Pull out each of the rows below that contains the word "width", and copy them in their original order.

--- --- ---

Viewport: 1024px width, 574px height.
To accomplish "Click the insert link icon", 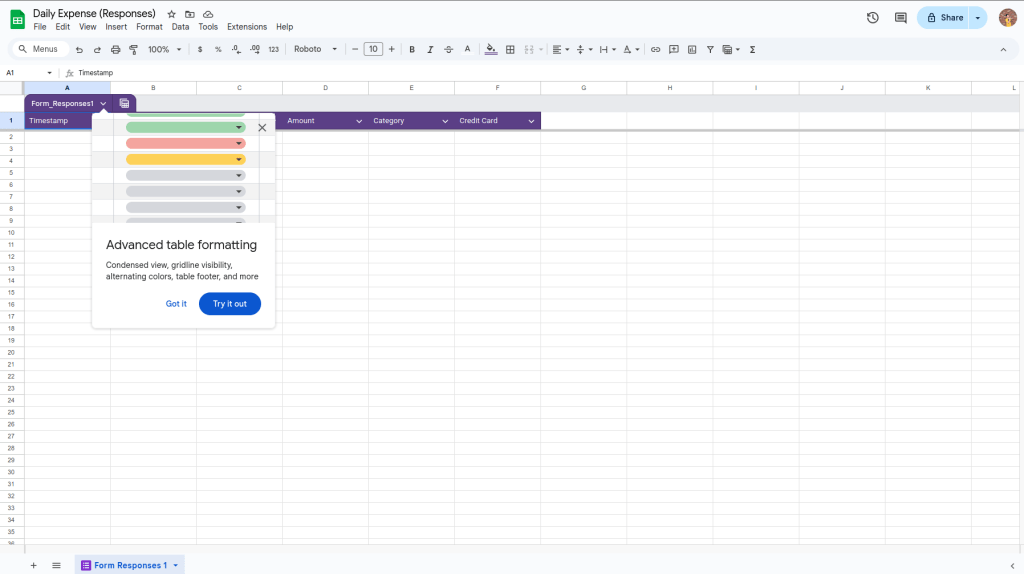I will point(655,49).
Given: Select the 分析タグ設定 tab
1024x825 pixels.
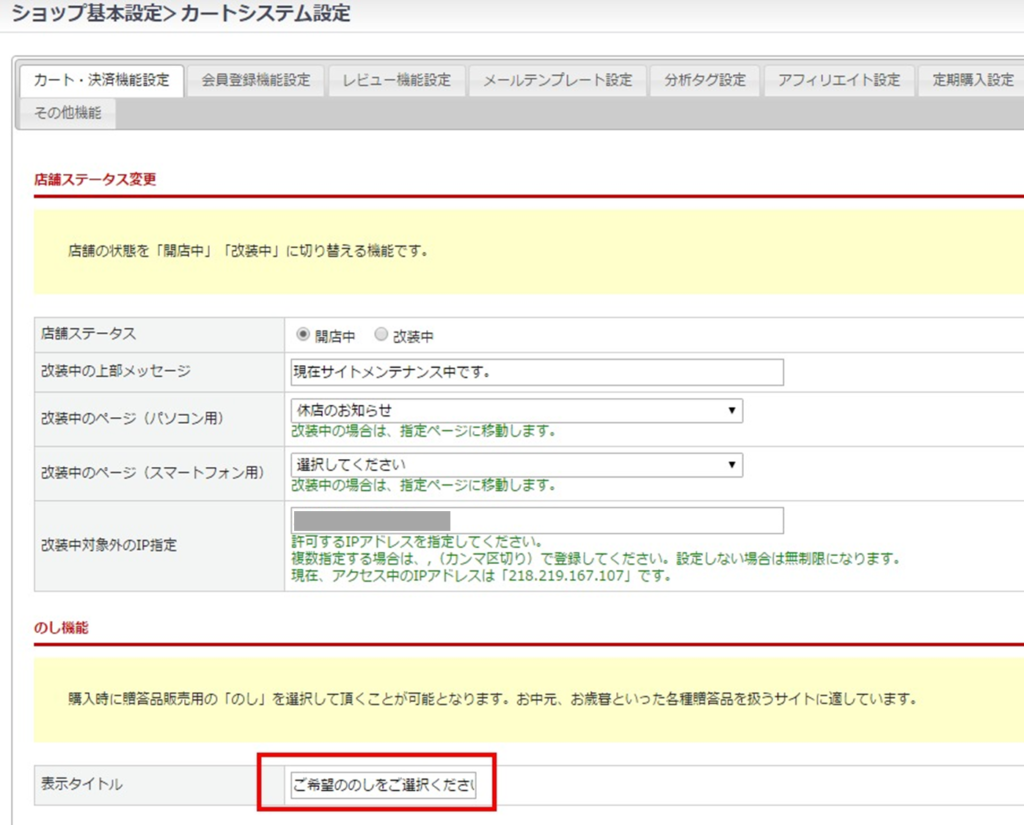Looking at the screenshot, I should pyautogui.click(x=704, y=81).
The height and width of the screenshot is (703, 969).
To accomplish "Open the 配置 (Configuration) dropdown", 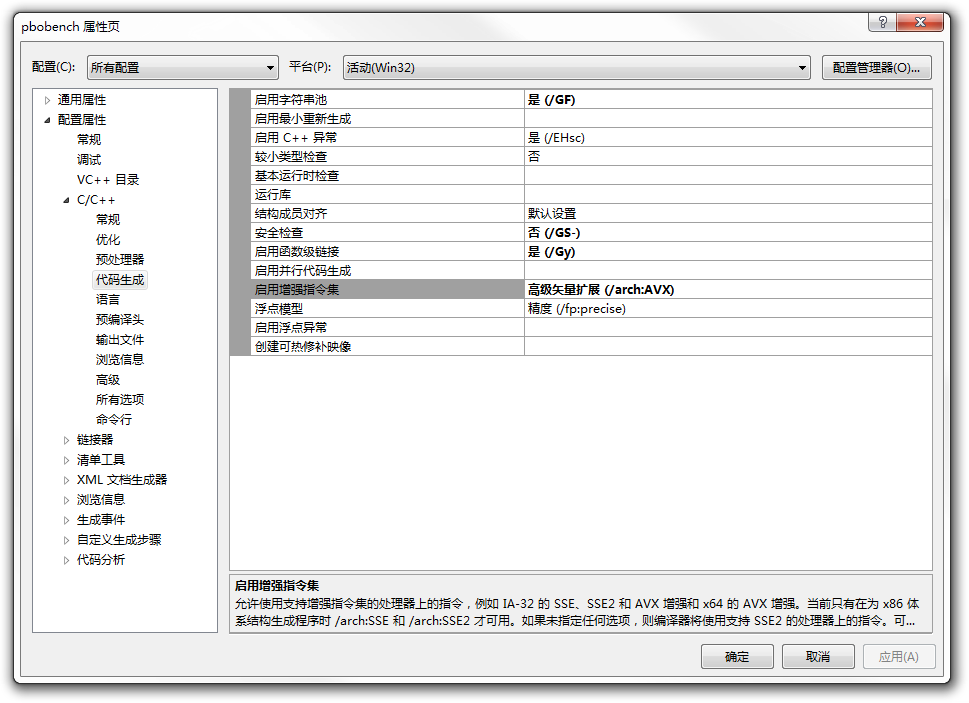I will 182,68.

--- --- ---

=== The answer ===
Viewport: 1024px width, 574px height.
The height and width of the screenshot is (703, 969).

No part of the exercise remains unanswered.